# The task
Please repeat the listing below word for word, from its very start through the line containing "Action: click(x=581, y=310)", including that line.

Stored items
>>>>>

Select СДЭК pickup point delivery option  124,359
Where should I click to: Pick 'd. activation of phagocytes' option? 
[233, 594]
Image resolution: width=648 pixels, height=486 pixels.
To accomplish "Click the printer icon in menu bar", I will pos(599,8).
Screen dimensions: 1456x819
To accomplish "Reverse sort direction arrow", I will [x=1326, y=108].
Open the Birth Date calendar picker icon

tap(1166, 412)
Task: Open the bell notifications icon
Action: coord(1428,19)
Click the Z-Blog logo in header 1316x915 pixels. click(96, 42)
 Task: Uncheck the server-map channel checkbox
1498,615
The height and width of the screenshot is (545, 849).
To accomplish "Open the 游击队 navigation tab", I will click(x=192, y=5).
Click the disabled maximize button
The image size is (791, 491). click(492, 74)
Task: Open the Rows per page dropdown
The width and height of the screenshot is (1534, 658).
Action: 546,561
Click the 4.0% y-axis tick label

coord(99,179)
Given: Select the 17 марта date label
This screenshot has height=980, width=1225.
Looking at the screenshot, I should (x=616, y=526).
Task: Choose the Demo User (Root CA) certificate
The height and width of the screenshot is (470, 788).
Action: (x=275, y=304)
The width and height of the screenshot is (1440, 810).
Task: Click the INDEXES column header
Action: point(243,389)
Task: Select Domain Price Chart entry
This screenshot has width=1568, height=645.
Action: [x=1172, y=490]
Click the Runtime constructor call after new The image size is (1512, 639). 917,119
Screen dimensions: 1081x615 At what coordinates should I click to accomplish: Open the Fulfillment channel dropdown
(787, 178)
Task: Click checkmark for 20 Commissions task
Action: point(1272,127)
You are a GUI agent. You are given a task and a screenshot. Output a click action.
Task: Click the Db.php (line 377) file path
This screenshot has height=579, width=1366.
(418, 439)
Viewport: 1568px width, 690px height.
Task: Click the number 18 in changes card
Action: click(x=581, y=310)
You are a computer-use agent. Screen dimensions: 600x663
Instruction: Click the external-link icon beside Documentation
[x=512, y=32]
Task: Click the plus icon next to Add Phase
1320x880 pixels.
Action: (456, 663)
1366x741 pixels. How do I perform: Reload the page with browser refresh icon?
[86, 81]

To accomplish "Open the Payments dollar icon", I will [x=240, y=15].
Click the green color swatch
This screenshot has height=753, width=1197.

<<<<<

# Solution to this problem
Select СДЭК pickup point delivery option  124,359
Where should I click to: Pick 'd. activation of phagocytes' option? 
[233, 594]
Image resolution: width=648 pixels, height=486 pixels.
To accomplish "Click the printer icon in menu bar", I will pos(599,8).
Screen dimensions: 1456x819
To accomplish "Reverse sort direction arrow", I will [x=1326, y=108].
Open the Birth Date calendar picker icon

tap(1166, 412)
Task: Open the bell notifications icon
Action: coord(1428,19)
Click the Z-Blog logo in header 1316x915 pixels. click(96, 42)
 Task: Uncheck the server-map channel checkbox
1498,615
The height and width of the screenshot is (545, 849).
To accomplish "Open the 游击队 navigation tab", I will click(x=192, y=5).
Click the disabled maximize button
The image size is (791, 491). click(492, 74)
Task: Open the Rows per page dropdown
The width and height of the screenshot is (1534, 658).
Action: 546,561
Click the 4.0% y-axis tick label

coord(99,179)
Given: Select the 17 марта date label
This screenshot has height=980, width=1225.
Looking at the screenshot, I should (x=616, y=526).
Task: Choose the Demo User (Root CA) certificate
The height and width of the screenshot is (470, 788).
Action: (x=275, y=304)
The width and height of the screenshot is (1440, 810).
Task: Click the INDEXES column header
Action: point(243,389)
Task: Select Domain Price Chart entry
This screenshot has width=1568, height=645.
Action: [x=1172, y=490]
Click the Runtime constructor call after new The image size is (1512, 639). 917,119
Screen dimensions: 1081x615 At what coordinates should I click to accomplish: Open the Fulfillment channel dropdown
(787, 178)
Task: Click checkmark for 20 Commissions task
Action: point(1272,127)
You are a GUI agent. You are given a task and a screenshot. Output a click action.
Task: Click the Db.php (line 377) file path
This screenshot has height=579, width=1366.
(418, 439)
Viewport: 1568px width, 690px height.
Task: Click the number 18 in changes card
Action: click(x=581, y=310)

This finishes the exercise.